From: Oleg Nesterov <oleg@redhat.com>
To: Lai Jiangshan <laijs@cn.fujitsu.com>
Cc: Andrew Morton <akpm@linux-foundation.org>,
Ingo Molnar <mingo@elte.hu>,
Rusty Russell <rusty@rustcorp.com.au>,
linux-kernel@vger.kernel.org, Li Zefan <lizf@cn.fujitsu.com>,
Miao Xie <miaox@cn.fujitsu.com>, Paul Menage <menage@google.com>,
Peter Zijlstra <a.p.zijlstra@chello.nl>,
Gautham R Shenoy <ego@in.ibm.com>
Subject: [PATCH] cpusets: rework guarantee_online_cpus() to fix deadlock with cpu_down()
Date: Sat, 1 Aug 2009 06:42:36 +0200 [thread overview]
Message-ID: <20090801044236.GA23975@redhat.com> (raw)
In-Reply-To: <4A725594.8020205@cn.fujitsu.com>
On 07/31, Lai Jiangshan wrote:
>
>
> We can add cpuset_lock()/cpuset_unlock() around __stop_machine()
> in _cpu_down().
Yes I think this should work. CPU_DYING must not take cpuset_lock().
But. This way cpuset_lock() becomes even more subtle (and imho fragile).
What is even more importanrt (to me ;), you didn't answer my question:
why can't we kill this awful lock??? Why can't we simplify things?
I'm almost sure I missed something. As I said I do not understand cpusets
and honestly I'd like to avoid studying it.
You forced me to make another patch, please explain what I have missed ;)
Thanks!
Oleg.
-------------------------------------------------------------------------------
[PATCH] cpusets: rework guarantee_online_cpus() to fix deadlock with cpu_down()

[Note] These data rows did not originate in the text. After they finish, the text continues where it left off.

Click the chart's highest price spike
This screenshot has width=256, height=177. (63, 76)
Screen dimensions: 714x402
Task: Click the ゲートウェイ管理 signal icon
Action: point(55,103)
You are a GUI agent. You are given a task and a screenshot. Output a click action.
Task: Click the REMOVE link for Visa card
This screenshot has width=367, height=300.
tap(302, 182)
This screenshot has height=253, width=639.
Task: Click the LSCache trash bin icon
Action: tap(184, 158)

I strongly believe the bug does exist, but this patch needs the review
from maintainers. COMPILE TESTED.
Suppose that task T bound to CPU takes callback_mutex. If cpu_down(CPU)
happens before T drops callback_mutex we have a deadlock.

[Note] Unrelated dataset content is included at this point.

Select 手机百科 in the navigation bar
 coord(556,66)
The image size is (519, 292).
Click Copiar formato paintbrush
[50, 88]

stop_machine() preempts T, then migration_call(CPU_DEAD) tries to take
cpuset_lock() and hangs forever because CPU is already dead and thus
T can't be scheduled.
This patch:
- kills cpuset_lock() and cpuset_cpus_allowed_locked()
- converts move_task_off_dead_cpu() to use cpuset_cpus_allowed()

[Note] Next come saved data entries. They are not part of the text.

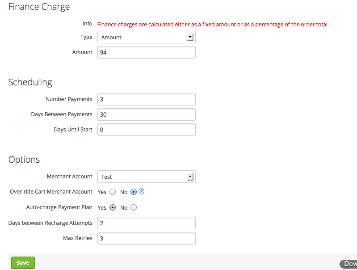
Task: Click the help question mark icon
Action: (x=141, y=191)
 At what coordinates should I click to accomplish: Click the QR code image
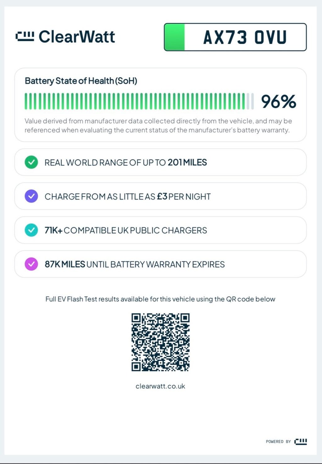tap(160, 342)
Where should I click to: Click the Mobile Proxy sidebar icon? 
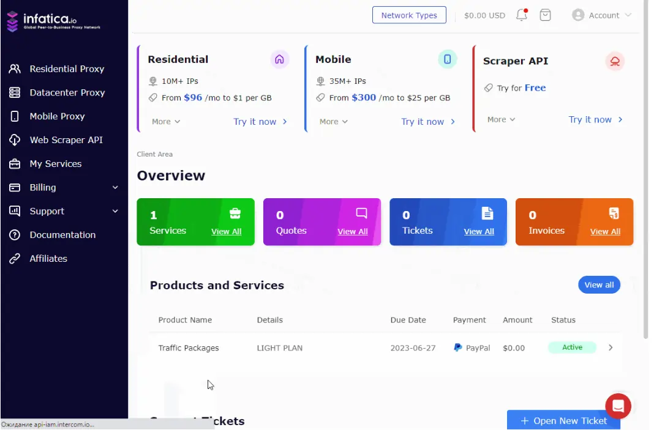15,116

- adds cpuset->cpumask_lock, this lock is taken by
update_cpumask() around cpumask_copy(cs->cpus_allowed, newcpus).
From now we can access cs->cpus_allowed safely either under the
global callback_mutex or cs->cpumask_lock.
Then we change guarantee_online_cpus(),
- take cs->cpumask_lock instead of callback_mutex
- do NOT scan cs->parent cpusets. If there are no online CPUs in
cs->cpus_allowed, we use cpu_online_mask. This is only possible
when we are called by cpu_down() hooks, in that case
cpuset_track_online_cpus(CPU_DEAD) will fix things later.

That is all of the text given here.